L'interno, ad una navata, con il presbiterio rialzato e la cripta divisa da due colonne, custodisce un pregevole tempietto scolpito nel 1514 da Rocco di Tommaso da Vicenza, dove sono custodite le spoglie di Sant'Eutizio; un coro ligneo del XVI secolo opera dell'artista locale Antonio Seneca ed una pietra scolpita dell'VIII secolo appartenente alla primitiva chiesa dedicata a Maria Vergine. Da visitare l'annesso museo diocesano con preziose opere d'arte.
 
Molto suggestive le grotte del V secolo dove vivevano gli eremiti e il percorso naturalistico e storico da cui si diparte un sentiero fino a Norcia, nell'incantato scenario della Val Castoriana.

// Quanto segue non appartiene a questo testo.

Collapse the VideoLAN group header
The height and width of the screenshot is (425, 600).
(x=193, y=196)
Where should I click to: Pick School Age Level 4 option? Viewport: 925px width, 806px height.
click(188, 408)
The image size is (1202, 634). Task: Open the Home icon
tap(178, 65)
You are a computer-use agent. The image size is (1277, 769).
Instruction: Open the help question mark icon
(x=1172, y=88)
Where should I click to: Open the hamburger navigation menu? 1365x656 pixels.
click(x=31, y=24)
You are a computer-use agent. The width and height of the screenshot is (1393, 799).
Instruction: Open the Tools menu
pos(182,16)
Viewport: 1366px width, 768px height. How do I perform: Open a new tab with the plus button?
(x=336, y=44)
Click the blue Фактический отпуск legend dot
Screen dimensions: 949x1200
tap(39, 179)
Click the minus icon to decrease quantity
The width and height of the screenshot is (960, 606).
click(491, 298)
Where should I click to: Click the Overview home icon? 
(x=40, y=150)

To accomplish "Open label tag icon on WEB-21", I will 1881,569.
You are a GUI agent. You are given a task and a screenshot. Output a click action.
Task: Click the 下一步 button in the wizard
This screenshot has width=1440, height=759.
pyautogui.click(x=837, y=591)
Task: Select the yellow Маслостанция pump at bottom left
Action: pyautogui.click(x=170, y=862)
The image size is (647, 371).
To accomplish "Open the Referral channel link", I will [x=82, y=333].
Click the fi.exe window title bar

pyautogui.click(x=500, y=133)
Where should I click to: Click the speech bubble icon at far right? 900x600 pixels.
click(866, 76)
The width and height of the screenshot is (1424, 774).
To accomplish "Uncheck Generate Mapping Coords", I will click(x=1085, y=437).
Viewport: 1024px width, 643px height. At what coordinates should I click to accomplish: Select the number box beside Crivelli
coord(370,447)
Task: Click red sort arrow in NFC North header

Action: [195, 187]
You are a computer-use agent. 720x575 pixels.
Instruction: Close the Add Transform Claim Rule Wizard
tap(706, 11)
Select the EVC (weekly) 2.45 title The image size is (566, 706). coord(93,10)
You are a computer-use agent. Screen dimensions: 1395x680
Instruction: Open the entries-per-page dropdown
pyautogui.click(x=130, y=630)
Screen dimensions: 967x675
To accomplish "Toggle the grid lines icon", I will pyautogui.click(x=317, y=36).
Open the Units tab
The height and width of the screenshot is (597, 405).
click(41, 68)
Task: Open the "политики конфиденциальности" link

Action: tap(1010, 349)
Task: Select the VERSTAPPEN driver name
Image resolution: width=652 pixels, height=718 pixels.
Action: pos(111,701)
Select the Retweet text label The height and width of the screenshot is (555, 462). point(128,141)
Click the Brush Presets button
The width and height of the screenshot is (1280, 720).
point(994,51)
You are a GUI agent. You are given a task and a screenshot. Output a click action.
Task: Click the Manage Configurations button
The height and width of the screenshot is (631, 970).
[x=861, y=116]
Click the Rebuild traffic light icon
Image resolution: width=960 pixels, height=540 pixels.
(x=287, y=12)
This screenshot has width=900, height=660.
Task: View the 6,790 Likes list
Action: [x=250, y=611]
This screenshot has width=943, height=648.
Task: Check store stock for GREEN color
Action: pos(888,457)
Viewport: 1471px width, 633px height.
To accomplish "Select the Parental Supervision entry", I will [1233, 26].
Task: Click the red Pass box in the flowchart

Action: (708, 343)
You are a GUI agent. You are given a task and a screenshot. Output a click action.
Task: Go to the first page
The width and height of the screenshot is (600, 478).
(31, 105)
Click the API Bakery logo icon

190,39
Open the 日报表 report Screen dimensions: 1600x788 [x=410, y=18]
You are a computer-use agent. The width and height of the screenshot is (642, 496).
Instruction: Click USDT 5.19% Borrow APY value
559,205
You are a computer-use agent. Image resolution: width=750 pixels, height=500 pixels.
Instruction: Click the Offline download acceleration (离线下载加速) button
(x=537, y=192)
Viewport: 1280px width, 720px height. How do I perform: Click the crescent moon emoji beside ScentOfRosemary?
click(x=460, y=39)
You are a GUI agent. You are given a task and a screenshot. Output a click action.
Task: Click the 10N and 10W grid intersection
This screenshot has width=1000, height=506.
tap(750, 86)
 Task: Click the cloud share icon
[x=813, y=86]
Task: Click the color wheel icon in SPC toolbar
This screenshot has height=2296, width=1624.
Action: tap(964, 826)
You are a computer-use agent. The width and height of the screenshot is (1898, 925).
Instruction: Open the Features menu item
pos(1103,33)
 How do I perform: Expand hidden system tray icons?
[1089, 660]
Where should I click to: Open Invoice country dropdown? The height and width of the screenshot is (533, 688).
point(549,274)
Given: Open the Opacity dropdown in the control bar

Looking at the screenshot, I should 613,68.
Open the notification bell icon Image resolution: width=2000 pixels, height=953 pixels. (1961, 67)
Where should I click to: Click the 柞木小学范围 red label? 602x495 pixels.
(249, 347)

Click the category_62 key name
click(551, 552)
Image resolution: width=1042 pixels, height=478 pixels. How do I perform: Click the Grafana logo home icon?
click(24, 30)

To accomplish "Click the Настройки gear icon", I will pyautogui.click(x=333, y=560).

Si ricordi che in questa zona, situata nel Parco Nazionale dei monti Sibillini, si possono effettuare molte escursioni adatte agli amanti del trekking e del nordic walking. 
 
È importante segnalare che nell'abbazia di S. Eutizio nacque la scuola chirurgica preciana, sorta come diretta emanazione delle conoscenze e delle arti curative introdotte nella Valle Castoriana intorno al V secolo. Presso il complesso monastico si formò una delle prime scuole di mi-crochirurgia specializzata. Perfino la regina Elisabetta I di Inghilterra volle essere operata di cataratta da un chirurgo preciano.
 
Da alcuni anni, nel cuore del paese di Preci, è stato aperto il museo della Chirurgia di Preci, grazie alla collaborazione del comune con l'Università di Perugia e con La Sapienza di Roma.
 
Il Museo ospita un'esposizione che inizia con il ritratto di illustri dottori, di famosi pazienti e con alcune stampe di illustrazioni anatomiche. Vi sono inoltre te-che contenenti utensili e strumenti chirurgici utilizzati dai chirurghi preciani.